Тут вспомнил кстати и о — кове мосте, и о Малой Неве, и ему опять как бы стало холодно, как давеча, когда он стоял над водой. «Никогда в жизнь мою не любил я воды, даже в пейзажах, — подумал он вновь и вдруг опять усмехнулся на одну странную мысль: — ведь вот, кажется, теперь бы должно быть всё равно насчет всей этой эстетики и комфорта, а тут-то именно и разборчив стал, точно зверь, который непременно место себе выбирает… в подобном же случае. Именно поворотить бы давеча на Петровский! Небось темно показалось, холодно, хе-хе! Чуть ли не ощущений приятных понадобилось!.. Кстати, зачем я свечку не затушу? (Он задул ее). У соседей улеглись, — подумал он, не видя света в давешней щелочке. — Ведь вот, Марфа Петровна, вот бы теперь вам и пожаловать, и темно, и место пригодное, и минута оригинальная. А ведь вот именно теперь-то и не придете…»
Ему вдруг почему-то вспомнилось, как давеча, за час до исполнения замысла над Дунечкой, он рекомендовал Раскольникову поручить ее охранению Разумихина. «В самом деле, я, пожалуй, пуще для своего собственного задора тогда это говорил, как и угадал Раскольников. А шельма, однако ж, этот Раскольников! Много на себе перетащил. Большою шельмой может быть со временем, когда вздор повыскочит, а теперь слишком уж жить ему хочется! Насчет этого пункта этот народ — подлецы. Ну да черт с ним, как хочет, мне что».
Ему всё не спалось. Мало-помалу давешний образ Дунечки стал возникать пред ним, и вдруг дрожь прошла по его телу. «Нет, это уж надо теперь бросить, — подумал он, очнувшись, — надо о чем-нибудь другом думать. Странно и смешно: ни к кому я никогда не имел большой ненависти, даже мстить никогда особенно не желал, а ведь это дурной признак, дурной признак! Спорить тоже не любил и не горячился — тоже дурной признак! А сколько я ей давеча наобещал — фу, черт! А ведь, пожалуй, и перемолола бы меня как-нибудь…» Он опять за молчал и стиснул зубы: опять образ Дунечки появился пред ним точь-в-точь, как была она, когда, выстрелив в первый раз, ужасно испугалась, опустила револьвер и, помертвев, смотрела на него, так что он два раза успел бы схватить ее, а она и руки бы не подняла в защиту, если б он сам не напомнил. Он вспомнил, как ему в то мгновение точно жалко стало ее, как бы сердце сдавило ему… «Э! К черту! Опять эти мысли, всё это надо бросить, бросить!..»

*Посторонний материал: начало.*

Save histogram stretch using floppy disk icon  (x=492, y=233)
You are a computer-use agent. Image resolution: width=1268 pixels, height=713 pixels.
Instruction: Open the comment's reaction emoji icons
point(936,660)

Он уже забывался; лихорадочная дрожь, утихала, вдруг как бы что-то пробежало под одеялом по руке его и по ноге. Он вздрогнул: «Фу, черт, да это чуть ли не мышь! — подумал он, — это я телятину оставил на столе…» Ему ужасно не хотелось раскрываться, вставать, мерзнуть, но вдруг опять что-то неприятно шоркнуло ему по ноге; он сорвал с себя одеяло и зажег свечу. Дрожа от лихорадочного холода, нагнулся он осмотреть постель — ничего не было; он встряхнул одеяло, и вдруг на простыню выскочила мышь. Он бросился ловить ее; но мышь не сбегала с постели, а мелькала зигзагами во все стороны, скользила из-под его пальцев, перебегала по руке и вдруг юркнула под подушку; он сбросил подушку, но в одно мгновение почувствовал, как что-то вскочило ему за пазуху, шоркает по телу, и уже за спиной, под рубашкой.